A self-described shy kid from “a very, very traditional Italian family” in suburban Brampton, Ontario, Cara began quietly uploading acoustic covers of songs by Adele, Amy Winehouse and more to YouTube around age 13. “I would sing when no one was home — in my closet or my bathtub, places where I wouldn’t bother anyone,” she says. “But [my parents] would catch me singing. Eventually my mom just flat-out asked me to sing for her. It was scary, but I did it.”
Even then, and even after her home videos started getting her into meetings with music industry movers and shakers, she didn’t tell her friends about her pop-star dreams. “I would randomly disappear [to work on music],” she says. “I knew at some point that I had to stop being shy, because I wanted to do this as a career.”

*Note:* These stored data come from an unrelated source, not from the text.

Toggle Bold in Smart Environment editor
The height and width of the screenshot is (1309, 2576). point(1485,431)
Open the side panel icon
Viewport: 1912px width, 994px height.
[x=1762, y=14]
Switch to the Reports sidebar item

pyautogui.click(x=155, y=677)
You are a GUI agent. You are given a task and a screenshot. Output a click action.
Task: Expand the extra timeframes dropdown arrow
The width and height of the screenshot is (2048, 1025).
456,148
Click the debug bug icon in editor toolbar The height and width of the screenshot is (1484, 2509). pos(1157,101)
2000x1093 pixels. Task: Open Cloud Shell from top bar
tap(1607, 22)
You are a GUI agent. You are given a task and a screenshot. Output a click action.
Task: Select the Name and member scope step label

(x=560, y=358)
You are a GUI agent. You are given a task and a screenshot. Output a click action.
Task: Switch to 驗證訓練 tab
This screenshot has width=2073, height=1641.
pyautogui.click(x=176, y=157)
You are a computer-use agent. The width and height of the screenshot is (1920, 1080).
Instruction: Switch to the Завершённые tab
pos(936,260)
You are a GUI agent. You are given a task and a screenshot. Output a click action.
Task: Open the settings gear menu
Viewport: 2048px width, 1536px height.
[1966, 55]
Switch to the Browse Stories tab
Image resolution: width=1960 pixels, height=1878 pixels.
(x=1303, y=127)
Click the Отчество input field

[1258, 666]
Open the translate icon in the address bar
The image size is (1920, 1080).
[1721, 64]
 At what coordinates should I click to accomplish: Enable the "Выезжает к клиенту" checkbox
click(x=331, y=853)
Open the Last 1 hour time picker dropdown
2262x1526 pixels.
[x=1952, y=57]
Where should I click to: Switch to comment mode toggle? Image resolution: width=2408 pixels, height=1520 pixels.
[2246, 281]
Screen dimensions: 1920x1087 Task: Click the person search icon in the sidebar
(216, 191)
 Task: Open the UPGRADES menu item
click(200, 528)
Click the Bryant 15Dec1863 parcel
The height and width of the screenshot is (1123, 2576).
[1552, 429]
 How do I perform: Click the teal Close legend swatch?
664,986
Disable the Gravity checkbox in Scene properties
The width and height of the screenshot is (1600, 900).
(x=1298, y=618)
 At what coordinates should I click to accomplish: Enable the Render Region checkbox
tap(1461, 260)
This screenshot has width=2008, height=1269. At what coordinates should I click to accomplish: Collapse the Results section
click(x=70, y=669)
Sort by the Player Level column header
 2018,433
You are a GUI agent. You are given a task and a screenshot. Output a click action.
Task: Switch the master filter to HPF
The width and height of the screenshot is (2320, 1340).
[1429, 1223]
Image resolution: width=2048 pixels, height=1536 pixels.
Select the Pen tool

Last year, after she signed with Def Jam, she finally came clean. “I posted something on Instagram to tell everyone why I’d been disappearing from school all that time,” she says. “I got so many texts like, ‘How come you didn’t tell us?!’ They thought I was just skipping school.”
The day she calls RS, Cara is at a New York airport hotel on her way to London for more promo work. “The past six months have been constant traveling, constant airplanes,” she says. “I’m still getting used to it. I was someone who never left the house. Now I’m traveling everywhere! That part’s kind of weird. It’s been crazy, but it’s fun, too.”